(Dataset entries)
╔══

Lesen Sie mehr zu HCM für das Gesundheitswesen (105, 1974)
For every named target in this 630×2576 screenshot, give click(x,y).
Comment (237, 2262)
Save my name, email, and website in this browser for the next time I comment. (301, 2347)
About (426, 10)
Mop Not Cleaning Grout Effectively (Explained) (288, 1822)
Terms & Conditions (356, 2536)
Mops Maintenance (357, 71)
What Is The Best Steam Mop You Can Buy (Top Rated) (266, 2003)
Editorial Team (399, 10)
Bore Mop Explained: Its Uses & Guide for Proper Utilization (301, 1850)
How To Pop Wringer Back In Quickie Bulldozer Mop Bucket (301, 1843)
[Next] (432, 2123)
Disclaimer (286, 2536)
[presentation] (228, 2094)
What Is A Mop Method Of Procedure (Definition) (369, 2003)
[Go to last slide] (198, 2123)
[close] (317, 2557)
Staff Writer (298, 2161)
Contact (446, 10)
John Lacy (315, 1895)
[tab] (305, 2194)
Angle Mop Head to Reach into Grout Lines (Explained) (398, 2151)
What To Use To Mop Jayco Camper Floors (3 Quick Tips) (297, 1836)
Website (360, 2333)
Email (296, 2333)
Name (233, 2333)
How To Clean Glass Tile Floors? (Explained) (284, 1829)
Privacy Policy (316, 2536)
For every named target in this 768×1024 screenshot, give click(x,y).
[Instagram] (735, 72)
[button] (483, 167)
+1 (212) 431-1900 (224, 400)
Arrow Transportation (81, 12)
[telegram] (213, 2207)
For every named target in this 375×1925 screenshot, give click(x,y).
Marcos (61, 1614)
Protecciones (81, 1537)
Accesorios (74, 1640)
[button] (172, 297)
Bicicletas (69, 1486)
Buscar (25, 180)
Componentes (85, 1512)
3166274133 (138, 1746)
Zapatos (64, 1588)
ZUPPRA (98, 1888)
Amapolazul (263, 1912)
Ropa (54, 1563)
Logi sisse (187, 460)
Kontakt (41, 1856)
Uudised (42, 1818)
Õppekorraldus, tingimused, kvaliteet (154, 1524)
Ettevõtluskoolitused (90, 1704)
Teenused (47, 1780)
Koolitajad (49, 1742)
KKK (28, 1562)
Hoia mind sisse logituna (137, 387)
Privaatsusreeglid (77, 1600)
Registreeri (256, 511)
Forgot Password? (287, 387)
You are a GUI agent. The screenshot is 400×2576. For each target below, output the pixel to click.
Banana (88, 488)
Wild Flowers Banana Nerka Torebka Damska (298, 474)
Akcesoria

╚══

■ Task objective ■
Show each line of the records above containing "target".

■ Finished exercise ■
For every named target in this 630×2576 screenshot, give click(x,y).
For every named target in this 768×1024 screenshot, give click(x,y).
For every named target in this 375×1925 screenshot, give click(x,y).
You are a GUI agent. The screenshot is 400×2576. For each target below, output the pixel to click.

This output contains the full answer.